Yellowheaded spruce sawfly
The yellow-headed spruce sawfly is native to North America. In Canada, its range extends from coast to coast and into the Northwest Territories.
Damage, symptoms and biology
The yellow-headed spruce sawfly damages its hosts by causing repeated defoliations. Trees become susceptible to attack 3-5 years after planting and may be reinfested annually until they are 8 m or more in height. Young open-grown trees are preferred as egg-laying sites; this sawfly rarely causes injury to naturally grown and closed forests.
Egg-laying females attack trees in early- to mid-June, soon after the bud caps fall. Newly hatched larvae feed first on the new needles and then on older foliage. This feeding damage appears more intense in the upper portion of the tree crown, and may result in complete defoliation of the upper shoots and branches. After the feeding cycle is completed, the remaining partly chewed needles and needle stubs impart a brownish colour and ragged appearance to the tree. One year of severe defoliation causes a reduction in shoot growth and stem thickness, while two or more years result in dead branches and top kill, and sometimes the tree dies.
The adult yellow-headed spruce sawfly is wasp-like in form, reddish brown in colour, and 8-10 mm long. Females begin laying eggs in June when new shoot growth is 2-3 cm long. A single egg is deposited in a slit in the bark at the base of each needle; it hatches after 5-10 days into a small yellowish larva, 4-5 mm long, with a yellow-brown head. It feeds and develops to maturity over the next 30 to 40 days. The mature larva is 16-20 mm long, with a reddish-brown head and a dark green glossy body with lighter longitudinal stripes along the back and sides of the body. When disturbed, the larva exudes a liquid from its mouth while arching both ends of its body in a characteristic alarm reaction.
When mature, the larva drops to the ground and spins a cocoon in the soil where it over-winters. In the following spring, the larva transforms to a pupa and emerges from the cocoon a few days later as an adult sawfly, completing a one-year life cycle.
The yellow-headed spruce sawfly has many natural parasitic and predaceous insect enemies that attack it in the egg, larval, and cocoon stages. Small rodents and shrews may prey upon the sawfly in the cocoon stage, while feeding larva and adult sawflies may fall prey to birds. These natural enemies, however, seldom appear able to keep sawfly populations in check.
Defoliated trees may produce fewer shoots in the following year, thereby causing a reduction in egg-laying and feeding sites and subsequent starvation of larvae. Ornamental trees that have been severely attacked for one or more years may require some pruning to encourage new growth and reshape the tree crown.

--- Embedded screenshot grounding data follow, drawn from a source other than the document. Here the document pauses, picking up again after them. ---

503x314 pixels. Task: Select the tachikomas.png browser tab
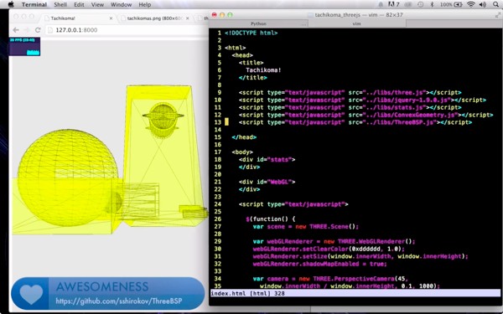click(154, 18)
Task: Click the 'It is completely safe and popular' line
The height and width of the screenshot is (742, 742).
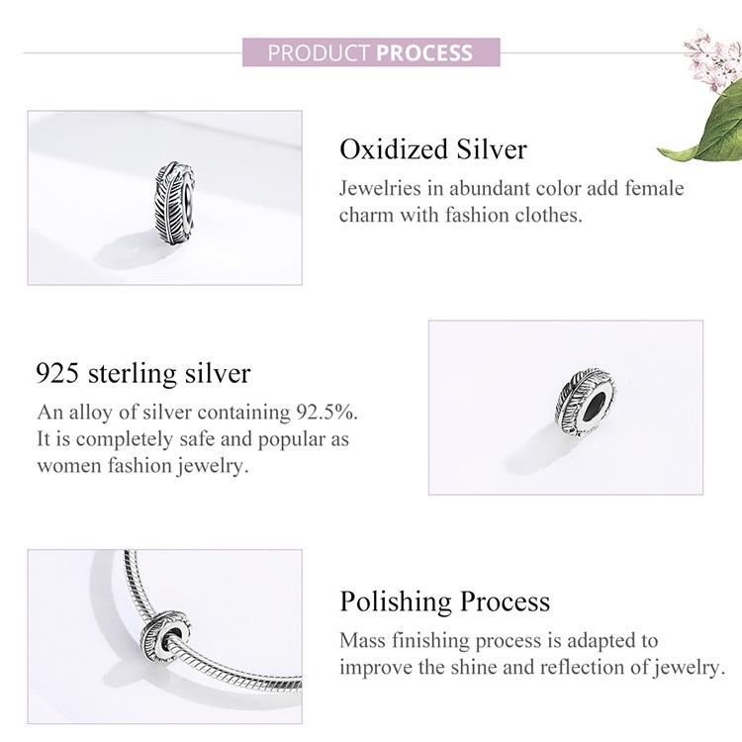Action: [193, 438]
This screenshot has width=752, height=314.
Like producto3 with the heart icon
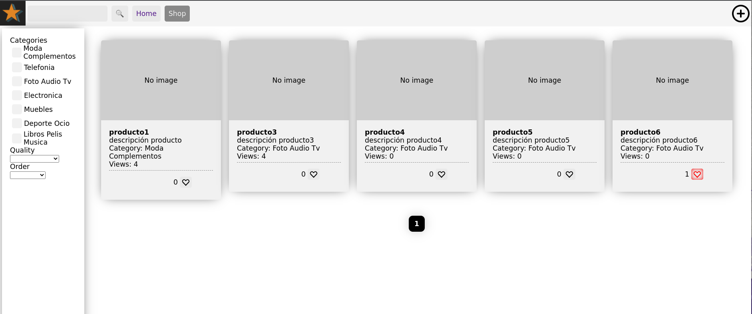[314, 174]
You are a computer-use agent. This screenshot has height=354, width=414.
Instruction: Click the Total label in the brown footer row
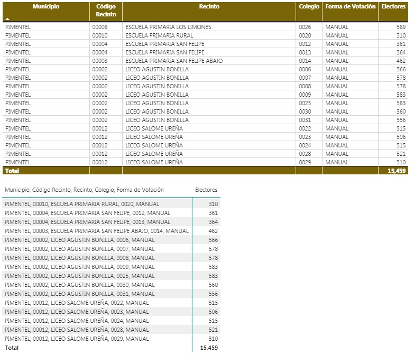pos(11,171)
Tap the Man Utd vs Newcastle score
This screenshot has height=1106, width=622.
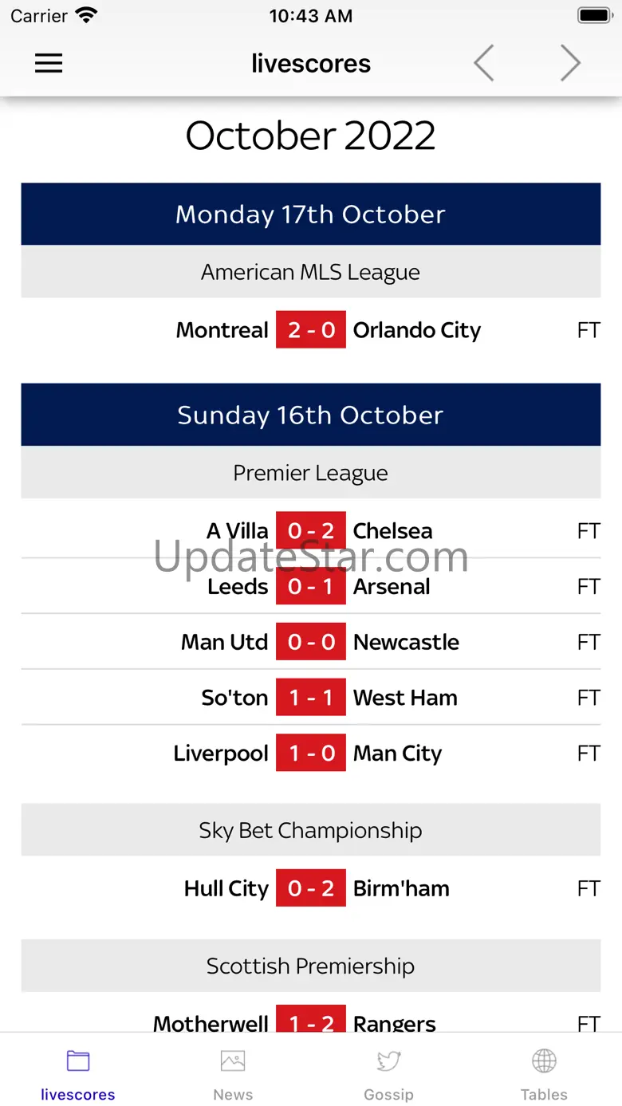pos(311,643)
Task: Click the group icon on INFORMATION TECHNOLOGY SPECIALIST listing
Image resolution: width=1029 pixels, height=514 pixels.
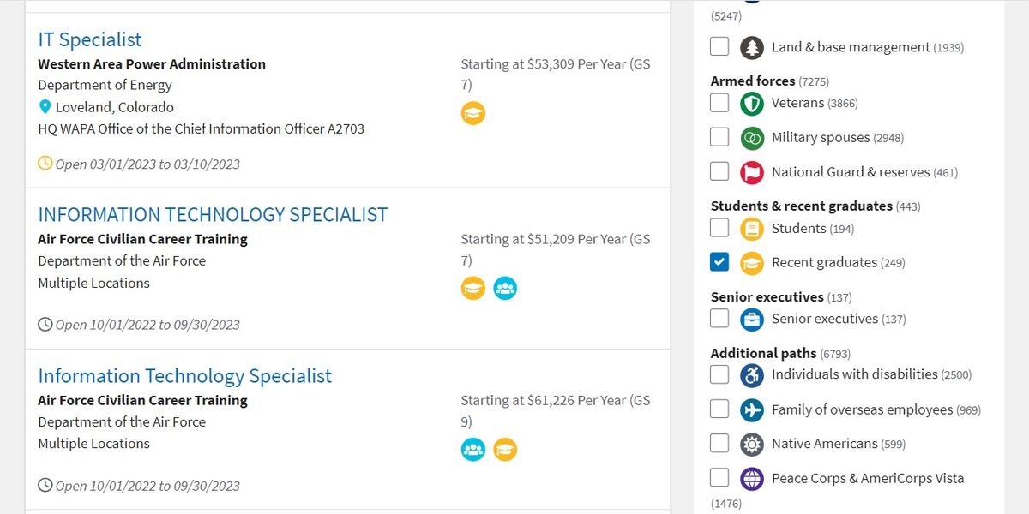Action: click(x=505, y=288)
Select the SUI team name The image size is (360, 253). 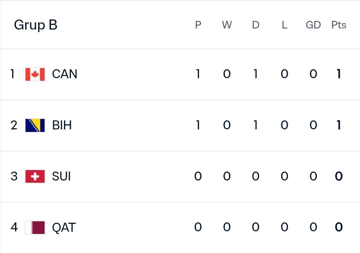pos(61,176)
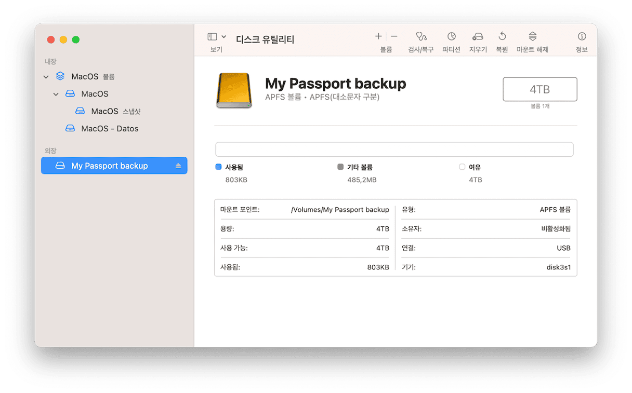Viewport: 632px width, 393px height.
Task: Select the Restore arrow icon
Action: 502,36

Life cycle (East of the Rockies)
Canadian Forest Service Publications
Diet and feeding behaviour
: Feeds on the leaves of plants.
- Free-living defoliator: Feeds on and moves about freely on foliage.
Information on host(s)
Its hosts include all native and exotic species of spruce: white, black, Engelmann, Colorado and Norway. Trees are especially susceptible when growing openly in shelterbelts, as ornamentals, in plantations, along roadsides, in nurseries, and occasionally in young naturally regenerated open-growing forests.